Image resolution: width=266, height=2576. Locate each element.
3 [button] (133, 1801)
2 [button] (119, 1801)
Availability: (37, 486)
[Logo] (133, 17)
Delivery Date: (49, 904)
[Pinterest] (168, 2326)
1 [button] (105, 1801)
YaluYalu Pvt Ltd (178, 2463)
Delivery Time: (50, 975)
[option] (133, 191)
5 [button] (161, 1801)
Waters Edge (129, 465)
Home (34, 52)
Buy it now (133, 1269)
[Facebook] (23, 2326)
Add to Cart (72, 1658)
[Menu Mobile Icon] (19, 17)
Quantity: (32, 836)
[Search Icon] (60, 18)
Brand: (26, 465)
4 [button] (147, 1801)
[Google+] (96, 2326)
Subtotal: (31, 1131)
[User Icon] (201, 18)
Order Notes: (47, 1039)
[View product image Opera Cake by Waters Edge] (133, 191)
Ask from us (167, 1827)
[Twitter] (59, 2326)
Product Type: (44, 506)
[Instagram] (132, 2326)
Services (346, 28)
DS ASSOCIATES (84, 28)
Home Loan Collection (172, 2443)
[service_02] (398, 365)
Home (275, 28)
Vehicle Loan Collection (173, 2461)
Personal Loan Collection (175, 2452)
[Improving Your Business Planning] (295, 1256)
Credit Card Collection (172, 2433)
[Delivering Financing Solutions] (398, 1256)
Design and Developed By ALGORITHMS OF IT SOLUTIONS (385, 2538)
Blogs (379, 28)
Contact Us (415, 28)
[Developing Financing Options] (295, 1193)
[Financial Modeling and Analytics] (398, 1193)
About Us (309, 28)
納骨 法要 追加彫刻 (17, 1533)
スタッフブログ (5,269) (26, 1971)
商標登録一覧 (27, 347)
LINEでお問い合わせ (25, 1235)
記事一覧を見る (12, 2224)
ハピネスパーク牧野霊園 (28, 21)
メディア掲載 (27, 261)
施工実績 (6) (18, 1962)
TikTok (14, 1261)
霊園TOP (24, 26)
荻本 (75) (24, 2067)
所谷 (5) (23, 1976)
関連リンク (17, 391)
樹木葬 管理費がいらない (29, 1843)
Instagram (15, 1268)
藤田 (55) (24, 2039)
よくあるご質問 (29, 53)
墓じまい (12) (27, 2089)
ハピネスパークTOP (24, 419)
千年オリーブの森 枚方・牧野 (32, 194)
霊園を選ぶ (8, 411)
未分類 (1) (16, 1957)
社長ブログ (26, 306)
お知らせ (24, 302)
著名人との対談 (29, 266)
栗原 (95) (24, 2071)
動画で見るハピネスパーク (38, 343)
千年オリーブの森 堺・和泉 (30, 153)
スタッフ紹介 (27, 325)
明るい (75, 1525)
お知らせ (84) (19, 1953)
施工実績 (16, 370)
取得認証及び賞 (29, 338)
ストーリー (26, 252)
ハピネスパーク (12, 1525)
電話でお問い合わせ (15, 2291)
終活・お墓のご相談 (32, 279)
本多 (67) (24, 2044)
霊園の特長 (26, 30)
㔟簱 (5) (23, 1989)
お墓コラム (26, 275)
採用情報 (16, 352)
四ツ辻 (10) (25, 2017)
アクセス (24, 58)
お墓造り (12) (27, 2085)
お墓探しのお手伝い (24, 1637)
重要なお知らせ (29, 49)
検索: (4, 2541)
= = = = =
The task ▸ Show every line of the records above that contains the word "button".

Reply ▸
3 [button] (133, 1801)
2 [button] (119, 1801)
1 [button] (105, 1801)
5 [button] (161, 1801)
4 [button] (147, 1801)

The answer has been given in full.